TOKYO Japan may press China at a global meeting next week for more information about a slowdown in the world's No. 2 economy and risks posed by its "shadow" banking system, Tokyo's top financial diplomat said on Thursday.
Global financial markets have been gripped by concern over faltering growth and financial stability in China, in addition to worries over capital outflows from emerging markets, as investors anticipate the U.S. Federal Reserve will wind down its monetary stimulus.
Both issues are likely to be discussed when finance chiefs from the Group of 20 big industrial and developing economies gather in Moscow on July 19 and 20, Mitsuhiro Furusawa, vice finance minister for international affairs, told Reuters.
"The situation in China is not necessarily clear, and it would be desirable to clarify various data and issues," Furusawa told Reuters in an interview.
"Everyone is not necessarily sharing information on regional shadow banking, and we are paying close attention to see what the real picture is in China," said Furusawa, who acts as Finance Minister Taro Aso's "sherpa" at global financial gatherings.
Grim Chinese exports data this week have some economists wondering if the economy can hit Beijing's 7.5-percent growth target.
Another concern is shadow banking, China's network of thousands of unofficial credit providers, pawn shops, trust firms and various other non-bank loan vehicles.
Credit rating agency Fitch says some 36 percent of outstanding credit in China, nearly $6 trillion, lies outside banks' loan portfolios, a huge pool of money which market participants find difficult to track and which could cause an ugly credit mess in a steeper slowdown.
The IMF said on Tuesday China's slowdown was a particularly big risk as Beijing seeks to navigate a shift away from export and investment dependence and toward consumption-led growth.
DOING THE RIGHT THING
Furusawa played down concerns aired by the International Monetary Fund over risks posed by Japan's enormous debt, which, at well over twice annual economic output, is the largest in the industrial world.
And he said Japan would assure other G20 members uneasy over the yen's depreciation that the aggressive reflationary policies of Prime Minister Shinzo Abe do not involve targeting currencies and will have positive spillover effects for the global economy.
When G20 finance ministers and central bankers met in February, the talk was of "currency wars," an attempt by emerging economies to counter the sharp weakening of the yen resulting from Abe's reflationary policy.
The focus of debate has shifted towards the reversal of capital flows out of emerging economies on expectations that the U.S. Federal Reserve will start winding down its stimulus measures later this year, Furusawa noted.
The Fed's discussion of tapering off its quantitative easing has "triggered a market reaction, sending currencies down and inflation up in emerging economies," Furusawa said.
The IMF also cited Abenomics as a global risk for the first time, saying its focus on short-term growth through massive monetary easing and a big burst of government spending might not be followed by structural and fiscal reform.
But Furusawa said it was wrong to see this as a fresh concern.

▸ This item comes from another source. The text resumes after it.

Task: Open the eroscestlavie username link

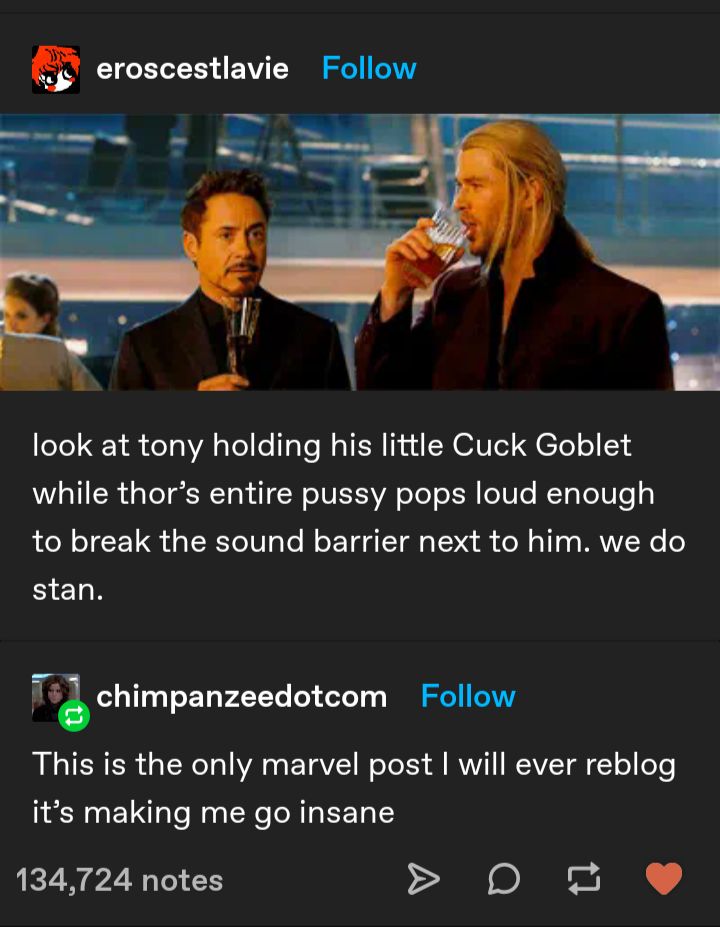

Rather, he said, IMF chief economist Olivier Blanchard was merely restating the fund's long-held position that Japan's long-term interest rates could surge if Tokyo doesn't put its fiscal house in order over the medium term.

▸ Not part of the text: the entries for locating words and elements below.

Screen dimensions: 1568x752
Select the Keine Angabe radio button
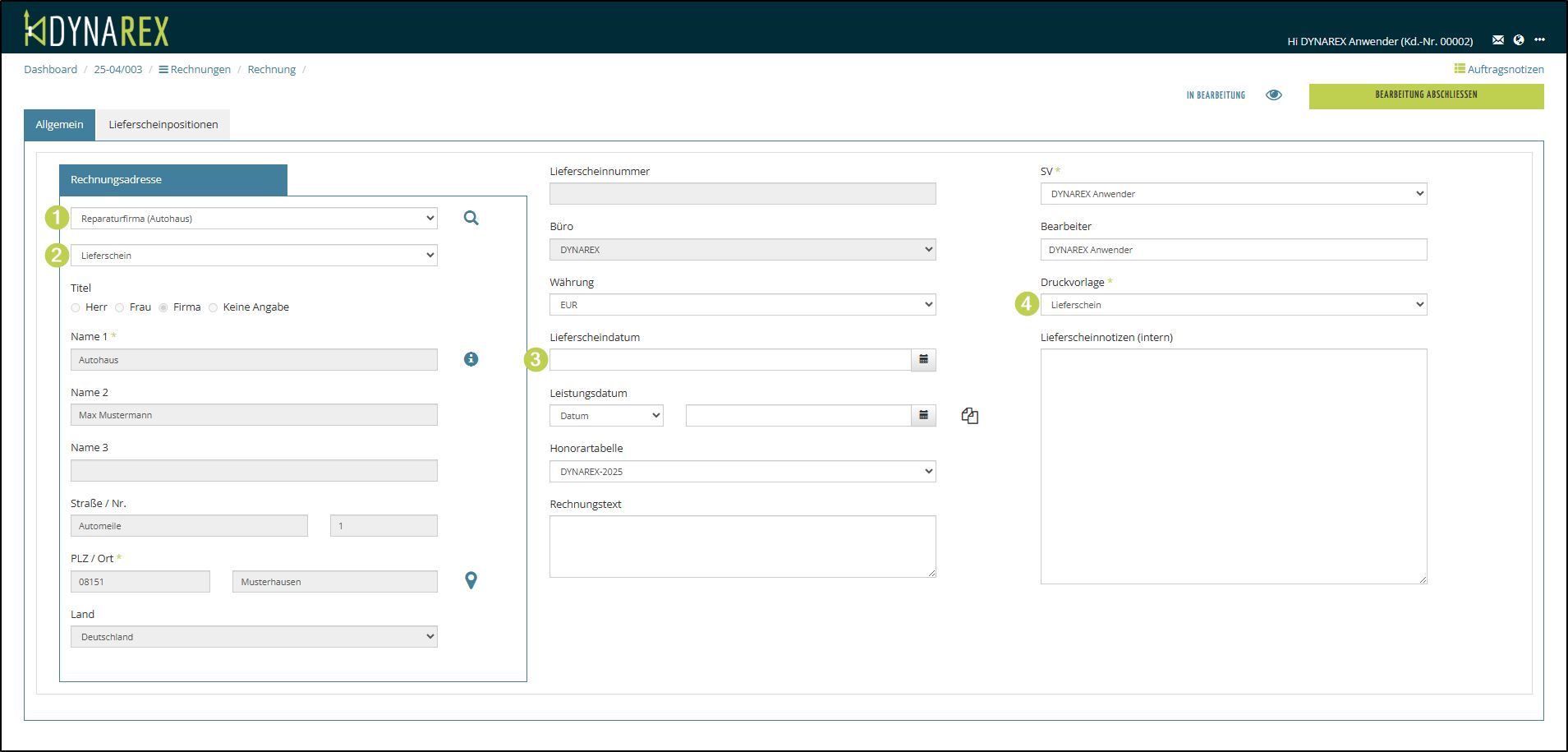[x=214, y=307]
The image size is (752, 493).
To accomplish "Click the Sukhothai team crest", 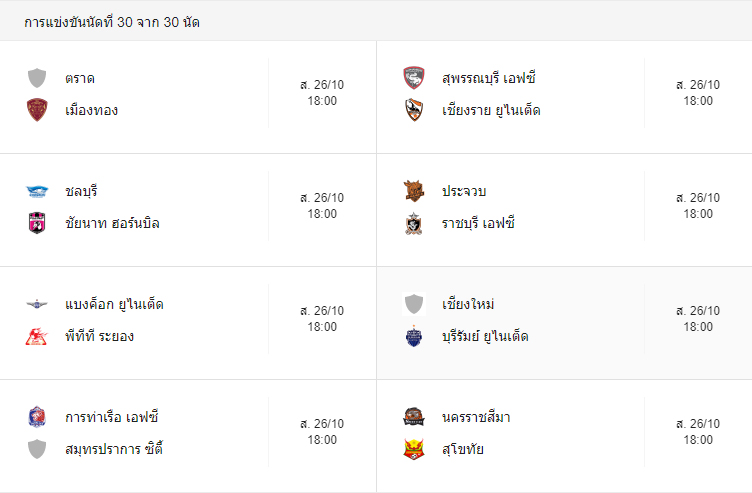I will pyautogui.click(x=413, y=449).
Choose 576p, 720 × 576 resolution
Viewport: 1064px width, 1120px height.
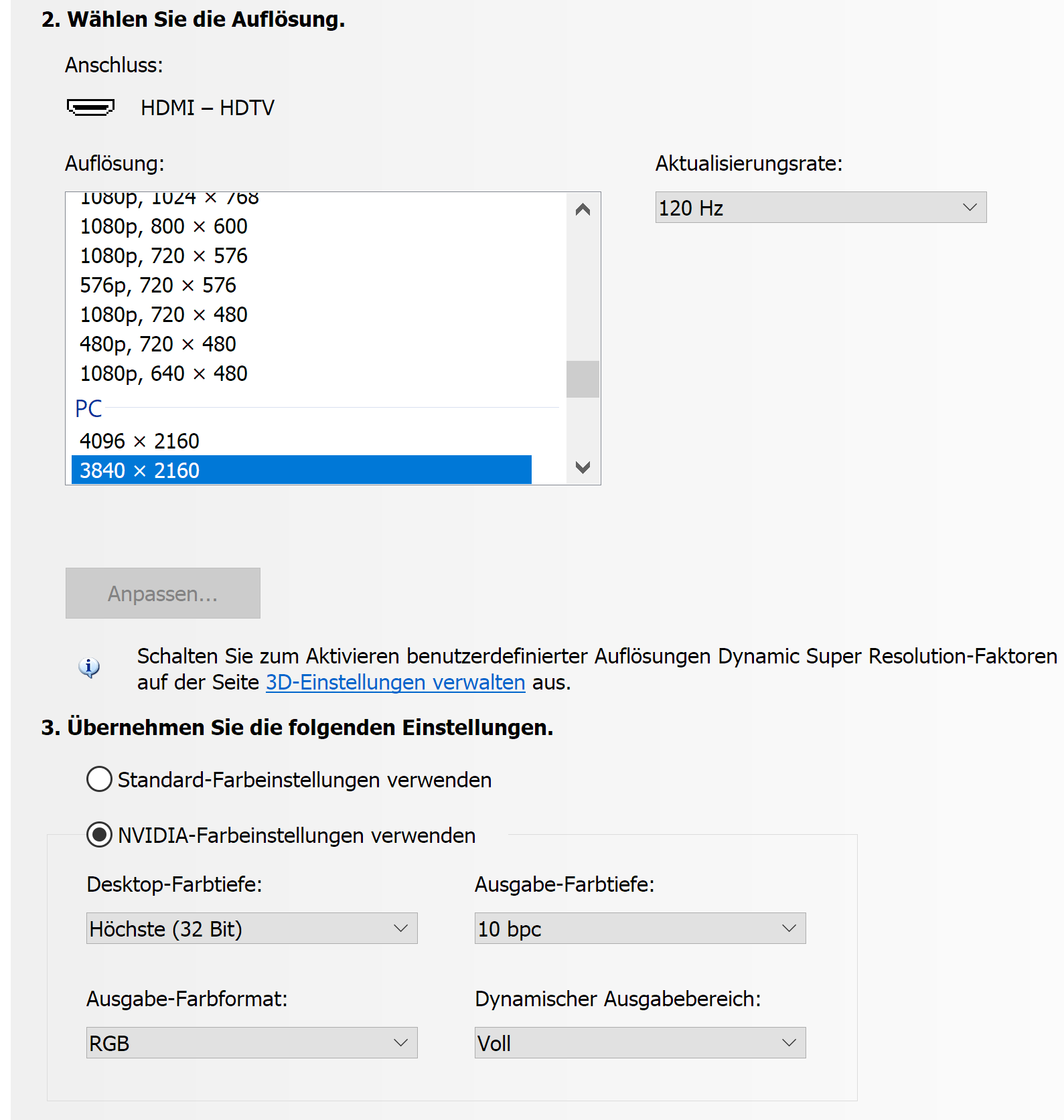(x=158, y=285)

Japan plans to do just that, he said, and the delegation led by Finance Minister Aso and Bank of Japan Governor Haruhiko Kuroda will explain the government's fiscal consolidation policies to their G20 counterparts in Moscow.
The G20 has agreed that advanced economies would develop medium-term fiscal strategies by the G20 leaders' summit in St. Petersburg in September. Furusawa said each country is expected to come up with its own plan, rather than "common" targets.